* _What this task involves_
Strip the pictures, then copy the remaining data exactly as it stands.

+---+

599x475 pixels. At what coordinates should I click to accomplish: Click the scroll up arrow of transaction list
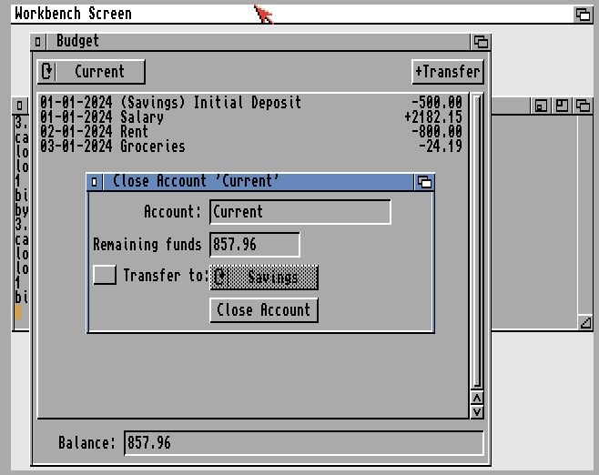pyautogui.click(x=477, y=399)
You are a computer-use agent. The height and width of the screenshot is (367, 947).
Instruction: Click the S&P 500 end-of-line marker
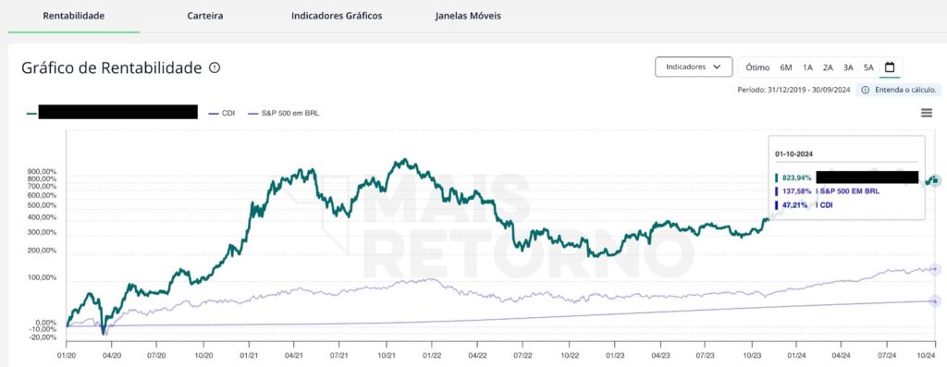coord(935,269)
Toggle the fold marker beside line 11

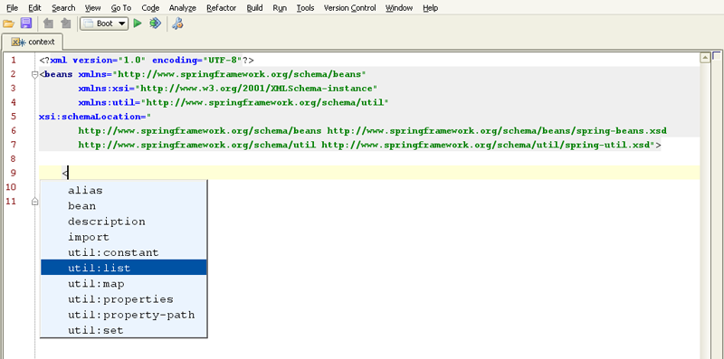click(x=34, y=202)
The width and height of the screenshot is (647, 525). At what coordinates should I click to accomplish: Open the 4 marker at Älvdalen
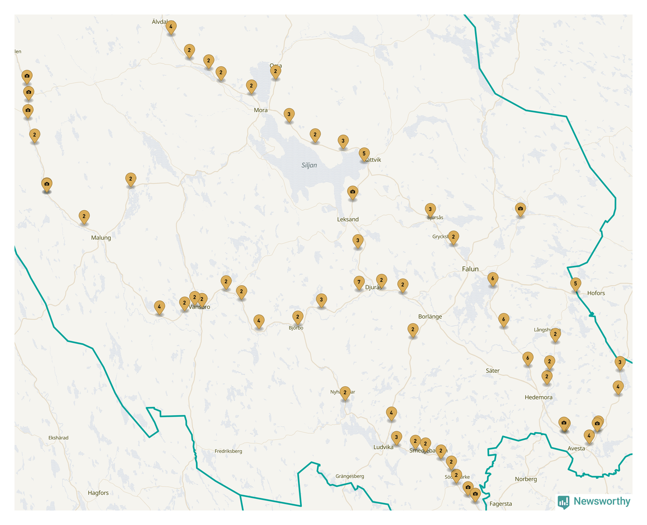[x=170, y=27]
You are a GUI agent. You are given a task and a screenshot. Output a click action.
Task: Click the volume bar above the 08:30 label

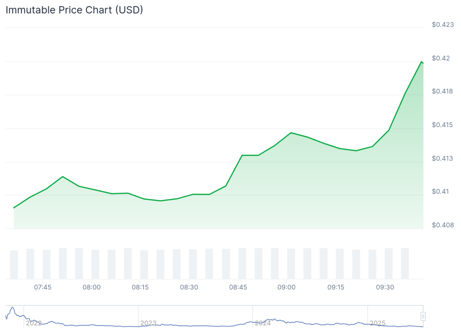tap(193, 264)
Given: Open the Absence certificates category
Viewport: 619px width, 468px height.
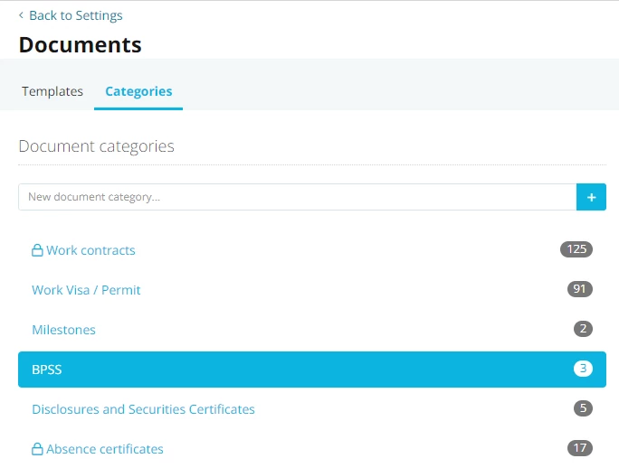Looking at the screenshot, I should 105,449.
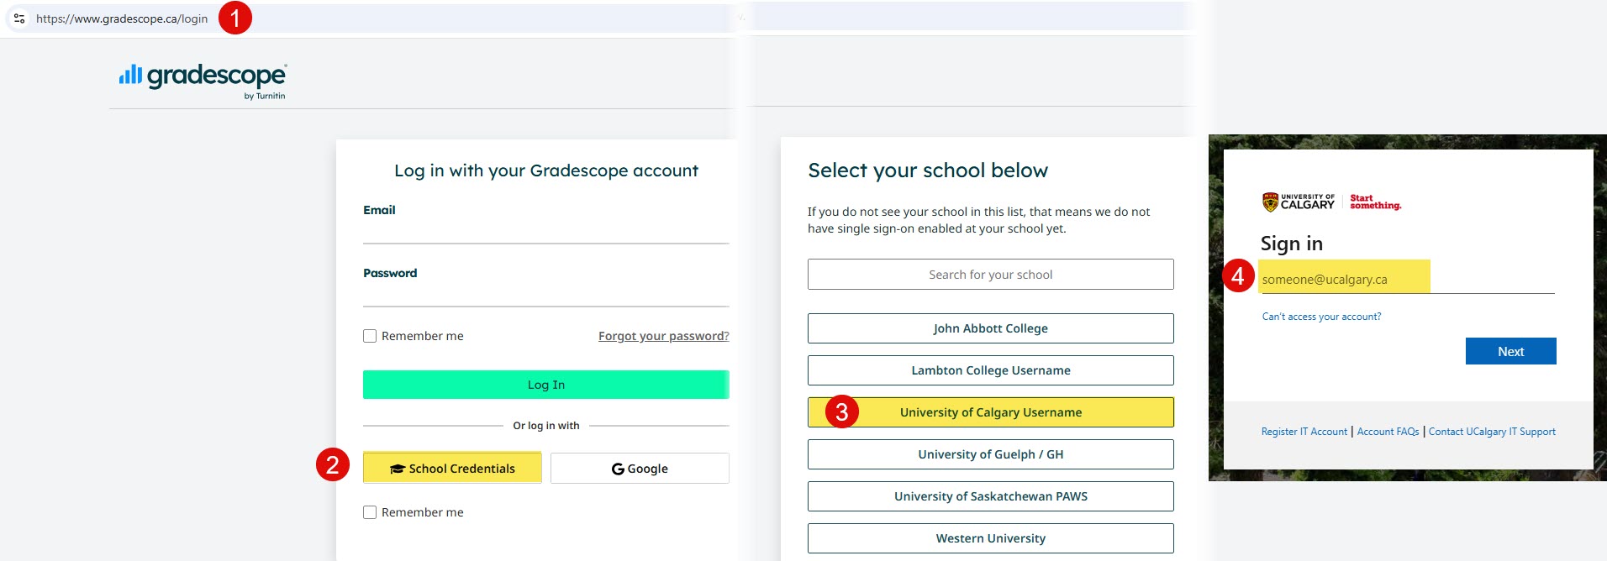Viewport: 1607px width, 561px height.
Task: Log in with School Credentials
Action: [452, 469]
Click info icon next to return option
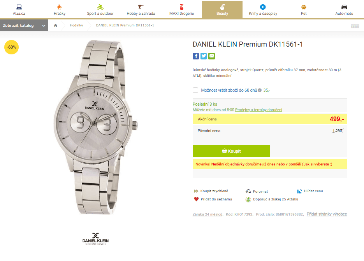The width and height of the screenshot is (364, 261). tap(260, 90)
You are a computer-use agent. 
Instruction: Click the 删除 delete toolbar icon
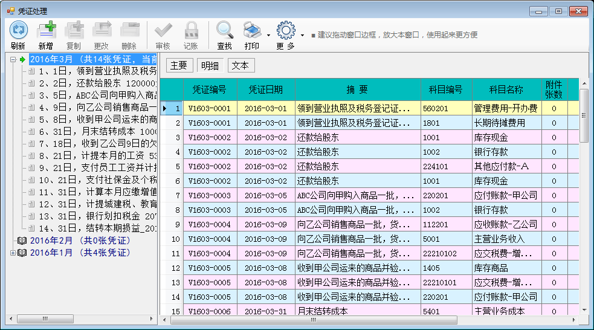129,30
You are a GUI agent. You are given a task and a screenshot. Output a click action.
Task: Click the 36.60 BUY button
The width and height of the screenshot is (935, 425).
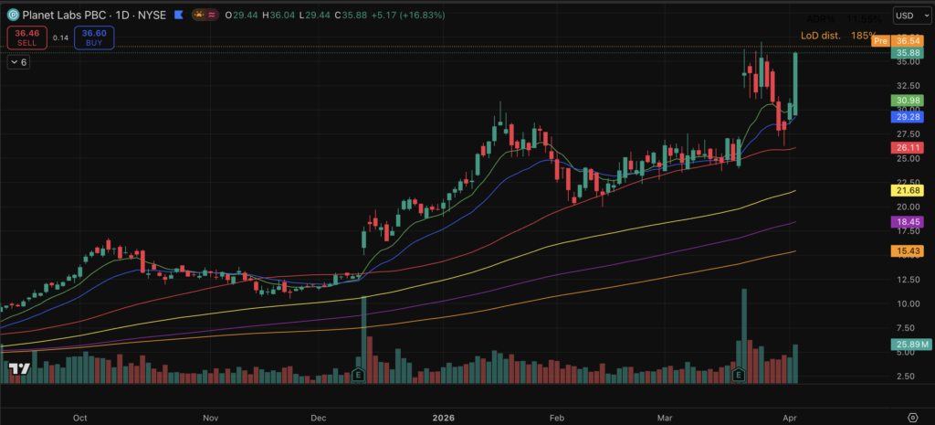[x=94, y=37]

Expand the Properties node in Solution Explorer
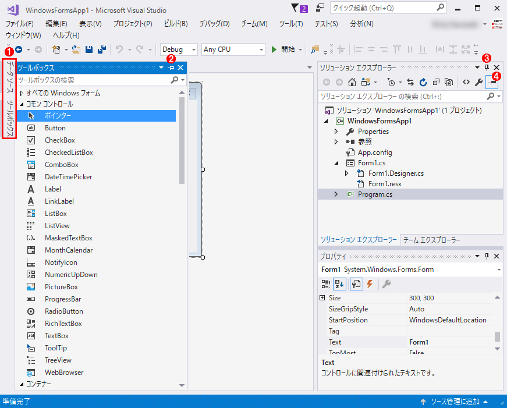[x=336, y=132]
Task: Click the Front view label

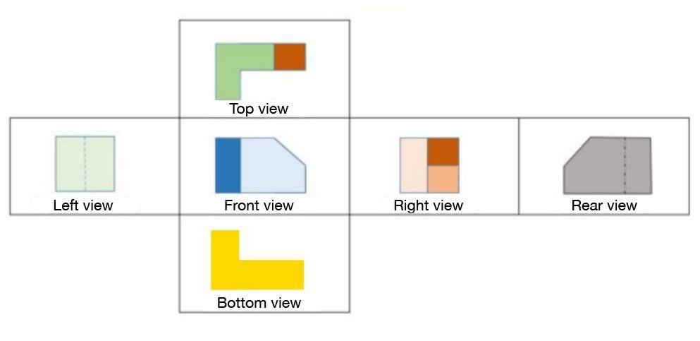Action: pos(259,205)

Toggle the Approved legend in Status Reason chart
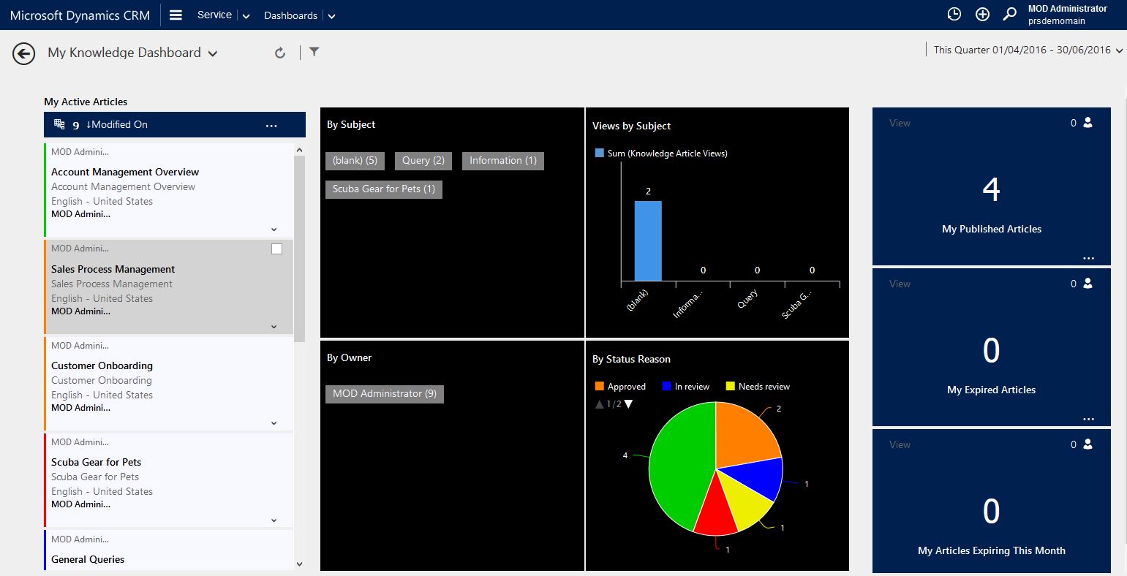[620, 386]
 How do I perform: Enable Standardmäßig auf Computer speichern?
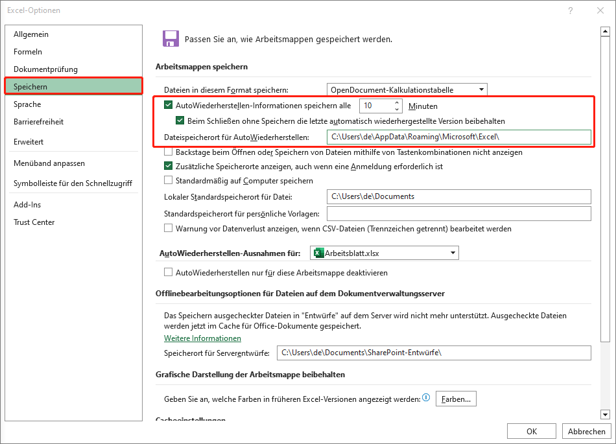(x=168, y=180)
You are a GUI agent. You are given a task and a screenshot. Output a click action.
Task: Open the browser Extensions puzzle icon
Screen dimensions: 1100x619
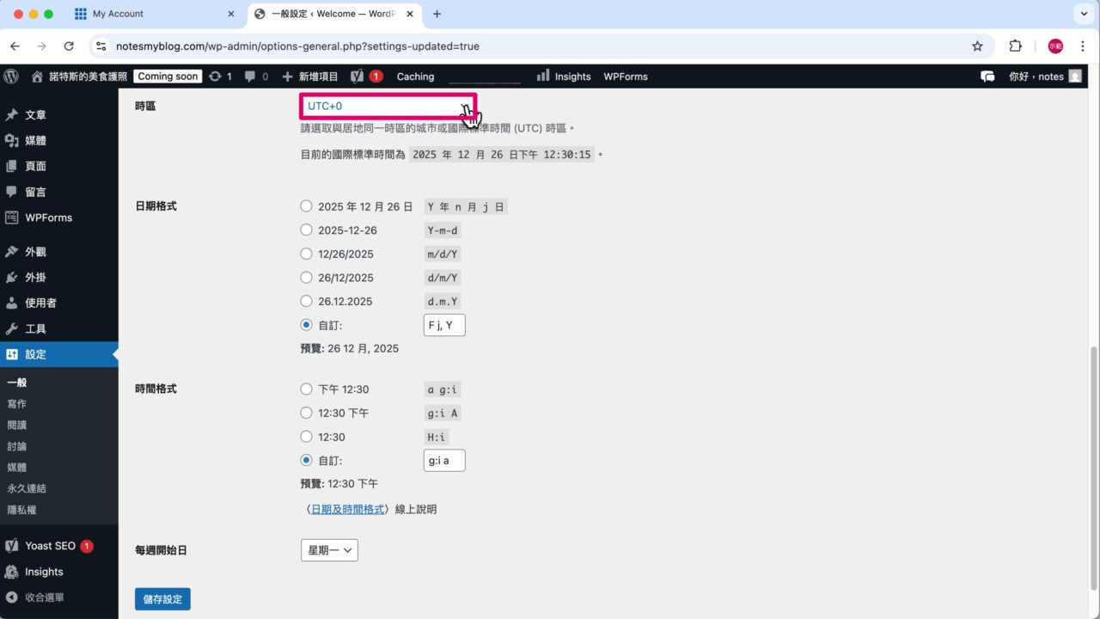coord(1015,46)

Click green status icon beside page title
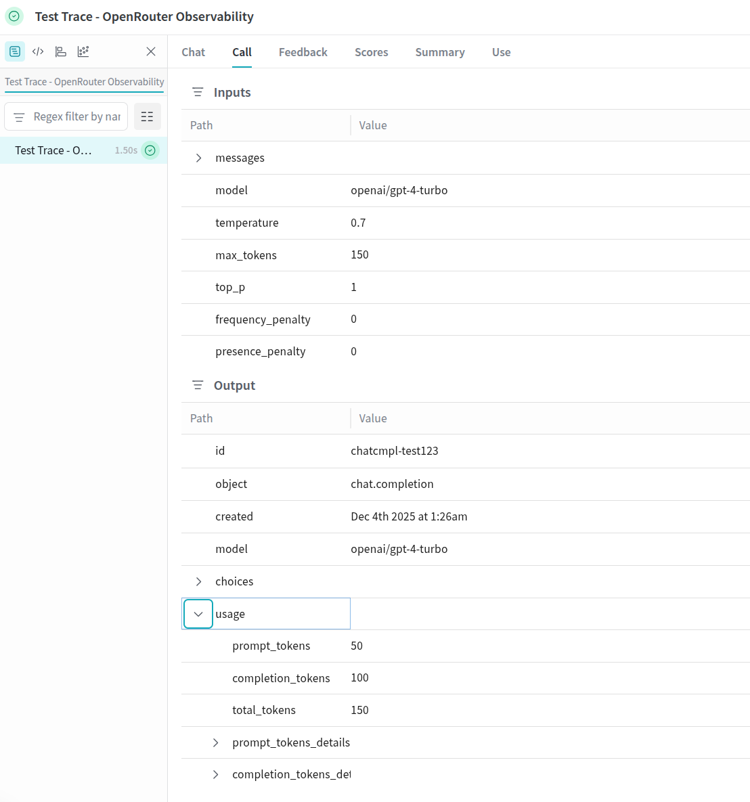(x=14, y=16)
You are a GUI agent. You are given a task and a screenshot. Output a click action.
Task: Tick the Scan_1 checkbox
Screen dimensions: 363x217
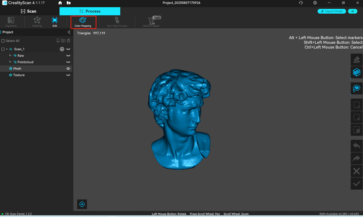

+---+

* _Output of the task_
599x475 pixels. At what coordinates should I click to accomplish: Click the scroll up arrow of transaction list
pyautogui.click(x=477, y=399)
You are a computer-use agent. The height and width of the screenshot is (367, 947).
Instruction: Click the S&P 500 end-of-line marker
coord(935,269)
Toggle the fold marker beside line 11

click(x=34, y=202)
The width and height of the screenshot is (647, 525). At what coordinates should I click to accomplish: Open the 4 marker at Älvdalen
[x=170, y=27]
You are a GUI agent. You are given a task and a screenshot. Output a click action.
Task: Click the volume bar above the 08:30 label

tap(193, 264)
Given: Open the Absence certificates category
Viewport: 619px width, 468px height.
Looking at the screenshot, I should 105,449.
Viewport: 1607px width, 561px height.
Task: Log in with School Credentials
Action: [452, 469]
Click info icon next to return option
The width and height of the screenshot is (364, 261). tap(260, 90)
You are a computer-use agent. 
Instruction: Click the 删除 delete toolbar icon
129,30
You are a GUI agent. You are given a task and a screenshot. Output a click action.
Task: Click the 36.60 BUY button
The width and height of the screenshot is (935, 425).
[x=94, y=37]

Expand the Properties node in Solution Explorer
[x=336, y=132]
Task: Click the Front view label

Action: pos(259,205)

Toggle the Approved legend in Status Reason chart
[620, 386]
 How do I perform: Enable Standardmäßig auf Computer speichern?
(x=168, y=180)
You are a GUI agent. You are given a task and a screenshot. Output a click action.
Task: Open the browser Extensions puzzle icon
Screen dimensions: 1100x619
coord(1015,46)

Click green status icon beside page title
(x=14, y=16)
You are a GUI agent. You are given a task and a screenshot. Output a click action.
Task: Tick the Scan_1 checkbox
Screen dimensions: 363x217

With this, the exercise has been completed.